(Dataset items)
++++++

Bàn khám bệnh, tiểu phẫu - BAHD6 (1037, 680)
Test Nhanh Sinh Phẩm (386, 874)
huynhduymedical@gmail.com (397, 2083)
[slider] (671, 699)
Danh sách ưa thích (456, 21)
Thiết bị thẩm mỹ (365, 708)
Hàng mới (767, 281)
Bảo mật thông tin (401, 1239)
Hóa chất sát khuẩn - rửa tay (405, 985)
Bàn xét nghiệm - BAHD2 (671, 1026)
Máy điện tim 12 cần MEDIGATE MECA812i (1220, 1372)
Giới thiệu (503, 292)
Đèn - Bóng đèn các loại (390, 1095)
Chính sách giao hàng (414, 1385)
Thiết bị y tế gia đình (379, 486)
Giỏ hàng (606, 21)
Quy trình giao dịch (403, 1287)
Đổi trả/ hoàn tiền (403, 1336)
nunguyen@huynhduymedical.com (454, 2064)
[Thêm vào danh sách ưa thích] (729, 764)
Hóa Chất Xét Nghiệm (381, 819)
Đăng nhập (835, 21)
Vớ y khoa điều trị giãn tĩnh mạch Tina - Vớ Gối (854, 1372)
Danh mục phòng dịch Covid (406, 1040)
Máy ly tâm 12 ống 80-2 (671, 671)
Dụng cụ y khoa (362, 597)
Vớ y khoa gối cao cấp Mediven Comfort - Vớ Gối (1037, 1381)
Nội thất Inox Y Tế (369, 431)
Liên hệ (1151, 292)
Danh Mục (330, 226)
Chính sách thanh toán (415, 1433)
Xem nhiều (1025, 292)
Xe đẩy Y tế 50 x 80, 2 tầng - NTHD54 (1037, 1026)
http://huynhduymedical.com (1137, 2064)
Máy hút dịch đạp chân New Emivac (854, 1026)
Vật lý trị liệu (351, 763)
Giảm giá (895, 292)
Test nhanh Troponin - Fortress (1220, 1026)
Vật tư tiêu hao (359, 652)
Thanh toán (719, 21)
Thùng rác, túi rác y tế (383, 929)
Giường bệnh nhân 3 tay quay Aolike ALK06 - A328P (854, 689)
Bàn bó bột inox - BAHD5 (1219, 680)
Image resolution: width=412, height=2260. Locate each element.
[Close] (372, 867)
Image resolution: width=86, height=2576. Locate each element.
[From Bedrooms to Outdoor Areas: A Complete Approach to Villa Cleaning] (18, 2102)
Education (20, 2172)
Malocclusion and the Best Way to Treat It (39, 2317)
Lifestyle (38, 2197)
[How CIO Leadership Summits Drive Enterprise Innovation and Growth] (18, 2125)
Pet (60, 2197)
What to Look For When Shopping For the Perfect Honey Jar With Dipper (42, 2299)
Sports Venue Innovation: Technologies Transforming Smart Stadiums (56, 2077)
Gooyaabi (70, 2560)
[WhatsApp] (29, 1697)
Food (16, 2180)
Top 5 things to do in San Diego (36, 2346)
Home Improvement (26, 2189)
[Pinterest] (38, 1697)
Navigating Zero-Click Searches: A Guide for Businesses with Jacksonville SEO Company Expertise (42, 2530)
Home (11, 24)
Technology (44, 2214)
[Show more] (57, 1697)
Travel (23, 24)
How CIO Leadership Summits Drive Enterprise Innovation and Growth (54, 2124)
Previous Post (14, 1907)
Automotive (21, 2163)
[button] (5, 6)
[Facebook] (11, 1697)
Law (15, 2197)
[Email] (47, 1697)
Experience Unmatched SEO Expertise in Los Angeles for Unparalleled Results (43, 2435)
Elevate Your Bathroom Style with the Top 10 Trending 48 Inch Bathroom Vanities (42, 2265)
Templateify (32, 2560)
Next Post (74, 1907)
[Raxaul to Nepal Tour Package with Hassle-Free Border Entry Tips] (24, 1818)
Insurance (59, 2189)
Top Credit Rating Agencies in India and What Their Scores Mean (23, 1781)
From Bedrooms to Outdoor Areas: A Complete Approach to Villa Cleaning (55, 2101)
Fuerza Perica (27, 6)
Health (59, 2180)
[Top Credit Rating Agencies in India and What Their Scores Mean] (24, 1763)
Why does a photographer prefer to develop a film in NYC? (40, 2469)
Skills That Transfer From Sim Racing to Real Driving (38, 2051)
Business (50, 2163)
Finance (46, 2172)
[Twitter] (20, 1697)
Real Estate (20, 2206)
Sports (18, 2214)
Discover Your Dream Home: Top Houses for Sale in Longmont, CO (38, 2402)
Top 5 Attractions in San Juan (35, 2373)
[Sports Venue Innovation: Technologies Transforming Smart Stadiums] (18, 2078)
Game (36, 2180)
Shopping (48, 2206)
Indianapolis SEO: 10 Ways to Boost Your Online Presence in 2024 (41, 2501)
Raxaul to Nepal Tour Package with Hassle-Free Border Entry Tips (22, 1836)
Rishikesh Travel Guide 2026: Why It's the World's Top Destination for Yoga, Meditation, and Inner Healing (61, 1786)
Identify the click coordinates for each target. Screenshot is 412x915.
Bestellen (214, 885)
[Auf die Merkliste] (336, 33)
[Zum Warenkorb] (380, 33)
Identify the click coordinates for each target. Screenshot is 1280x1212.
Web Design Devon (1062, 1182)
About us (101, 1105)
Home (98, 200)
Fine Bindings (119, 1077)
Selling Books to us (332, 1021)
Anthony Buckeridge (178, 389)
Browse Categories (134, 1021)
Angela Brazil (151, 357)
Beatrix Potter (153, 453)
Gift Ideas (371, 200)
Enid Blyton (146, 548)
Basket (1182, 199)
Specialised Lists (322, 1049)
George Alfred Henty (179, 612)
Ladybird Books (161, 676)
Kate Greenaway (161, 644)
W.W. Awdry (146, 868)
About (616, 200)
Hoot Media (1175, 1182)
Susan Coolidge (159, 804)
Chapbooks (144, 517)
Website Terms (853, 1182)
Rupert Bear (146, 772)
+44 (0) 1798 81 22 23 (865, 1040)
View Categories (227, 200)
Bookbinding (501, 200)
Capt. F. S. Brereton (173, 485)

++++++

*Required action:*
The answer should be the entries, given again without a single difference.

*Written response:*
Bàn khám bệnh, tiểu phẫu - BAHD6 (1037, 680)
Test Nhanh Sinh Phẩm (386, 874)
huynhduymedical@gmail.com (397, 2083)
[slider] (671, 699)
Danh sách ưa thích (456, 21)
Thiết bị thẩm mỹ (365, 708)
Hàng mới (767, 281)
Bảo mật thông tin (401, 1239)
Hóa chất sát khuẩn - rửa tay (405, 985)
Bàn xét nghiệm - BAHD2 (671, 1026)
Máy điện tim 12 cần MEDIGATE MECA812i (1220, 1372)
Giới thiệu (503, 292)
Đèn - Bóng đèn các loại (390, 1095)
Chính sách giao hàng (414, 1385)
Thiết bị y tế gia đình (379, 486)
Giỏ hàng (606, 21)
Quy trình giao dịch (403, 1287)
Đổi trả/ hoàn tiền (403, 1336)
nunguyen@huynhduymedical.com (454, 2064)
[Thêm vào danh sách ưa thích] (729, 764)
Hóa Chất Xét Nghiệm (381, 819)
Đăng nhập (835, 21)
Vớ y khoa điều trị giãn tĩnh mạch Tina - Vớ Gối (854, 1372)
Danh mục phòng dịch Covid (406, 1040)
Máy ly tâm 12 ống 80-2 (671, 671)
Dụng cụ y khoa (362, 597)
Vớ y khoa gối cao cấp Mediven Comfort - Vớ Gối (1037, 1381)
Nội thất Inox Y Tế (369, 431)
Liên hệ (1151, 292)
Danh Mục (330, 226)
Chính sách thanh toán (415, 1433)
Xem nhiều (1025, 292)
Xe đẩy Y tế 50 x 80, 2 tầng - NTHD54 (1037, 1026)
http://huynhduymedical.com (1137, 2064)
Máy hút dịch đạp chân New Emivac (854, 1026)
Vật lý trị liệu (351, 763)
Giảm giá (895, 292)
Test nhanh Troponin - Fortress (1220, 1026)
Vật tư tiêu hao (359, 652)
Thanh toán (719, 21)
Thùng rác, túi rác y tế (383, 929)
Giường bệnh nhân 3 tay quay Aolike ALK06 - A328P (854, 689)
Bàn bó bột inox - BAHD5 (1219, 680)
Image resolution: width=412, height=2260. Locate each element.
[Close] (372, 867)
Image resolution: width=86, height=2576. Locate each element.
[From Bedrooms to Outdoor Areas: A Complete Approach to Villa Cleaning] (18, 2102)
Education (20, 2172)
Malocclusion and the Best Way to Treat It (39, 2317)
Lifestyle (38, 2197)
[How CIO Leadership Summits Drive Enterprise Innovation and Growth] (18, 2125)
Pet (60, 2197)
What to Look For When Shopping For the Perfect Honey Jar With Dipper (42, 2299)
Sports Venue Innovation: Technologies Transforming Smart Stadiums (56, 2077)
Gooyaabi (70, 2560)
[WhatsApp] (29, 1697)
Food (16, 2180)
Top 5 things to do in San Diego (36, 2346)
Home Improvement (26, 2189)
[Pinterest] (38, 1697)
Navigating Zero-Click Searches: A Guide for Businesses with Jacksonville SEO Company Expertise (42, 2530)
Home (11, 24)
Technology (44, 2214)
[Show more] (57, 1697)
Travel (23, 24)
How CIO Leadership Summits Drive Enterprise Innovation and Growth (54, 2124)
Previous Post (14, 1907)
Automotive (21, 2163)
[button] (5, 6)
[Facebook] (11, 1697)
Law (15, 2197)
[Email] (47, 1697)
Experience Unmatched SEO Expertise in Los Angeles for Unparalleled Results (43, 2435)
Elevate Your Bathroom Style with the Top 10 Trending 48 Inch Bathroom Vanities (42, 2265)
Templateify (32, 2560)
Next Post (74, 1907)
[Raxaul to Nepal Tour Package with Hassle-Free Border Entry Tips] (24, 1818)
Insurance (59, 2189)
Top Credit Rating Agencies in India and What Their Scores Mean (23, 1781)
From Bedrooms to Outdoor Areas: A Complete Approach to Villa Cleaning (55, 2101)
Fuerza Perica (27, 6)
Health (59, 2180)
[Top Credit Rating Agencies in India and What Their Scores Mean] (24, 1763)
Why does a photographer prefer to develop a film in NYC? (40, 2469)
Skills That Transfer From Sim Racing to Real Driving (38, 2051)
Business (50, 2163)
Finance (46, 2172)
[Twitter] (20, 1697)
Real Estate (20, 2206)
Sports (18, 2214)
Discover Your Dream Home: Top Houses for Sale in Longmont, CO (38, 2402)
Top 5 Attractions in San Juan (35, 2373)
[Sports Venue Innovation: Technologies Transforming Smart Stadiums] (18, 2078)
Game (36, 2180)
Shopping (48, 2206)
Indianapolis SEO: 10 Ways to Boost Your Online Presence in 2024 (41, 2501)
Raxaul to Nepal Tour Package with Hassle-Free Border Entry Tips (22, 1836)
Rishikesh Travel Guide 2026: Why It's the World's Top Destination for Yoga, Meditation, and Inner Healing (61, 1786)
Identify the click coordinates for each target. Screenshot is 412x915.
Bestellen (214, 885)
[Auf die Merkliste] (336, 33)
[Zum Warenkorb] (380, 33)
Identify the click coordinates for each target. Screenshot is 1280x1212.
Web Design Devon (1062, 1182)
About us (101, 1105)
Home (98, 200)
Fine Bindings (119, 1077)
Selling Books to us (332, 1021)
Anthony Buckeridge (178, 389)
Browse Categories (134, 1021)
Angela Brazil (151, 357)
Beatrix Potter (153, 453)
Gift Ideas (371, 200)
Enid Blyton (146, 548)
Basket (1182, 199)
Specialised Lists (322, 1049)
George Alfred Henty (179, 612)
Ladybird Books (161, 676)
Kate Greenaway (161, 644)
W.W. Awdry (146, 868)
About (616, 200)
Hoot Media (1175, 1182)
Susan Coolidge (159, 804)
Chapbooks (144, 517)
Website Terms (853, 1182)
Rupert Bear (146, 772)
+44 (0) 1798 81 22 23 (865, 1040)
View Categories (227, 200)
Bookbinding (501, 200)
Capt. F. S. Brereton (173, 485)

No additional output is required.